Droits et obligations

La CGT Fonction publique a déploré jeudi 28 janvier dans un communiqué le vote, la veille, par le Sénat, du projet de loi, modifié, sur la déontologie des fonctionnaires, et dénoncé des « mesures rétrogrades ».

Dans son texte, le syndicat demande aux parlementaires « de rejeter ces mesures à l’occasion de l’examen en commission mixte paritaire et de l’adoption définitive du texte ».

Débattu en procédure accélérée (un seul examen par chambre), ce texte fera à présent l’objet d’une commission mixte paritaire chargée de trouver un compromis entre les deux chambres.

La CGT regrette que le texte, tel qu’adopté, propose « une série de mesures qui stigmatisent les fonctionnaires ou expriment les préoccupations des employeurs territoriaux ».

Le syndicat regrette notamment que « sur proposition du groupe socialiste, malgré un avis défavorable du gouvernement, l’obligation de réserve pourrait se voir inscrite dans le statut et que la possibilité d’une mise à pied de 3 jours sans examen du conseil de discipline » soit confirmée.

La disposition sur la mise à  pied « qui n’existait auparavant que dans la Fonction publique territoriale (FPT) et que le projet de loi voulait supprimer avait été étendue à la Fonction publique d’État (FPE) et à la Fonction publique hospitalière (FPH) en première lecture à l’Assemblée nationale », souligne la CGT.

« Le Sénat a en outre réintroduit 3 jours sans traitement en cas d’arrêt maladie, rouvert la possibilité de recruter des salariés de droit privé dans les GIP (groupements d’intérêt public) administratifs et restauré le recours à l’intérim dans les 3 versants de la Fonction publique », déplore encore le syndicat.

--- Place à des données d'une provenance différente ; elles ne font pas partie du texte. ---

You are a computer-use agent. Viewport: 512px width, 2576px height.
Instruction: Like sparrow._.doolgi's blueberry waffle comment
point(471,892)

« Pour la Fonction publique territoriale, il a par ailleurs assoupli les conditions de recrutement sous CDD, mis fin à toutes les dérogations à la règle des 1 607 heures minimales de travail annuel, révisé à la baisse les mesures visant à la transparence des recrutements sans concours et prévu un financement de l’apprentissage par les crédits formations alloués au CNFPT (Conseil supérieur de la fonction publique territoriale) », regrette la CGT.

Elle dénonce également l’adoption d’amendements « élargissant les prérogatives des centres de gestion (gestion des dossiers individuels, du CET, …) y compris sur des missions n’ayant aucun lien avec la gestion du personnel (missions de secrétariat) ».